» BRANO DA LEGGERE:
• • • •
Coronavirus, l'impiegato in banca: "Qui non siamo protetti"

Il disperato appello di un impiegato di banca: "Non mi sento protetto, bensì sono subissato da una grande mole di lavoro e un gran numero di mail per recuperare un budget a rotoli"

Coronavirus, l'impiegato in banca: "Qui non siamo protetti"

Un impiegato di banca ha reso nota, tramite una lettera scritta a FanPage, la sua difficile situazione lavorativa. L'uomo ha ammesso di avere paura e di essere disperato, in quanto non si sente tutelato sul luogo di lavoro. Il bancario lamenta una scarsa protezione per quanto riguarda la minaccia del coronavirus, soprattutto laddove si creano grandi assembramenti di persone. Il diretto interessato dichiara di lavorare presso una banca come consulente di un box di 3 metri per 3. Non ha voluto rendere noto il suo nome, in quanto ha paura di essere licenziato. Il problema reale è la totale mancanza di finestre sul luogo di lavoro, che non permette un opportuno cambio d'aria.

L'azienda, scrive l'uomo, ha creato una sorta di specchio per allodole tramite lo smart working, ma in realtà esso vale solamente per coloro che svolgono lavori amministrativi e non per i consulenti commerciali. Nonostante lui e i suoi colleghi si siano lamentati delle precarie condizioni in cui sono costretti a svolgere il loro lavoro, l'azienda si è limitata a dire: "Intensificheremo la sanificazione". In realtà, l'unica cosa che il personale avrebbe ottenuto è una serie di report quotidiani di prestiti e mutui. Gli impiegati sarebbero tormentati dai superiori, in quanto risultano essere indietro con il lavoro. A causa di ciò, sono costretti a chiamare continuamente i clienti, pregando loro di venire in agenzia.
• • • •
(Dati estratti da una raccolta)
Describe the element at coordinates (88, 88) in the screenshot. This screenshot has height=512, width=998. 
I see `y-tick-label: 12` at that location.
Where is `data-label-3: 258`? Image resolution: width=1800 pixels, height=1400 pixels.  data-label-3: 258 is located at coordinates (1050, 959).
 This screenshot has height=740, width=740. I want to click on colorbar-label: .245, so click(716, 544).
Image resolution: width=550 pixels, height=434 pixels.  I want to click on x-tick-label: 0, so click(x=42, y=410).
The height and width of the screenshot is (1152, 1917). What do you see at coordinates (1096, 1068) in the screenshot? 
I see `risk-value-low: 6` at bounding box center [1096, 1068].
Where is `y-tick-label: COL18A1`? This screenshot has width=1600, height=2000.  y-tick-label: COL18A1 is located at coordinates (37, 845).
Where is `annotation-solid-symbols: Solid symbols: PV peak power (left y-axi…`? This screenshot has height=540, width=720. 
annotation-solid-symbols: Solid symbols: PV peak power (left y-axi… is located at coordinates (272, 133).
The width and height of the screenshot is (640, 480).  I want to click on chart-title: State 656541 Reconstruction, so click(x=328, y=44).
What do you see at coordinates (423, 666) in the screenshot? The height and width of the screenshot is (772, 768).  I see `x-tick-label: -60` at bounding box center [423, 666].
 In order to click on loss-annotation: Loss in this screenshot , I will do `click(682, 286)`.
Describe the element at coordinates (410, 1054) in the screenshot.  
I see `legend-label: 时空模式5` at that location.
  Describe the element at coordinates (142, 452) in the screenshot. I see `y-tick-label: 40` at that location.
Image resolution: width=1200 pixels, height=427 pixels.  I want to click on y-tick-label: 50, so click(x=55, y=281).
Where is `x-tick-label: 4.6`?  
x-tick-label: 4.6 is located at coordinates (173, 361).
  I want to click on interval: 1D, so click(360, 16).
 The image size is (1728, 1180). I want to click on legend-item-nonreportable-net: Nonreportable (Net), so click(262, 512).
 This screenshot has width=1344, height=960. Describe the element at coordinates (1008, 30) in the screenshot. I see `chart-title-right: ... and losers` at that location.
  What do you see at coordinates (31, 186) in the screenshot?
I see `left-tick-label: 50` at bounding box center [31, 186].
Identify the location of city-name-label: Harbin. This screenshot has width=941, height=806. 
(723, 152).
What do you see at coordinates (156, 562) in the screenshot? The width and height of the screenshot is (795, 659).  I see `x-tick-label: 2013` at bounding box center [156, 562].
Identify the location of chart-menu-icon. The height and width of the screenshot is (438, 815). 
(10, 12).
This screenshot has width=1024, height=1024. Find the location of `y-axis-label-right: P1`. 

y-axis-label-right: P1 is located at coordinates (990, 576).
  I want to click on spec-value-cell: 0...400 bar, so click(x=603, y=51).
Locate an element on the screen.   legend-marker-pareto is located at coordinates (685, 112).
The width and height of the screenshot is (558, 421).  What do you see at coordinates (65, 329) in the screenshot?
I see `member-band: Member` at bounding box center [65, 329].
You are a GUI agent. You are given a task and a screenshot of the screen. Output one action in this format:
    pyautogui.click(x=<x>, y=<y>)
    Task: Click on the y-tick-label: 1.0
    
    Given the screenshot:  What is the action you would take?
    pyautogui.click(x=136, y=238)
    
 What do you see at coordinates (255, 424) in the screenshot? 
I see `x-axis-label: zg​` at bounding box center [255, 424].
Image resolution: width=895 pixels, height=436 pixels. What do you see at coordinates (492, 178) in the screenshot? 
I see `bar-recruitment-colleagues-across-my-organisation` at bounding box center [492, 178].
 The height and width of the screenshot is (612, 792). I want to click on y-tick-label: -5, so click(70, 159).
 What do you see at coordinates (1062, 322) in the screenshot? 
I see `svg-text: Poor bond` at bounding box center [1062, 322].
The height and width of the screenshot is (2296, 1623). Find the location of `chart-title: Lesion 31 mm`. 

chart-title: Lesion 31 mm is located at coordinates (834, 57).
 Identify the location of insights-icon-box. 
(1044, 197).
• • • •
» DOMANDE:
1/ Nell'articolo sull'impiegato di banca, per quale motivo l'uomo non ha voluto rendere noto il suo nome?
2/ Trascrivi dall'articolo sull'impiegato di banca il passo che va da "Un impiegato di banca ha" fino a "opportuno cambio d'aria.", parole finali comprese.

» RISPOSTE SCRITTE:
1/ Perché ha paura di essere licenziato.

2/
Un impiegato di banca ha reso nota, tramite una lettera scritta a FanPage, la sua difficile situazione lavorativa. L'uomo ha ammesso di avere paura e di essere disperato, in quanto non si sente tutelato sul luogo di lavoro. Il bancario lamenta una scarsa protezione per quanto riguarda la minaccia del coronavirus, soprattutto laddove si creano grandi assembramenti di persone. Il diretto interessato dichiara di lavorare presso una banca come consulente di un box di 3 metri per 3. Non ha voluto rendere noto il suo nome, in quanto ha paura di essere licenziato. Il problema reale è la totale mancanza di finestre sul luogo di lavoro, che non permette un opportuno cambio d'aria.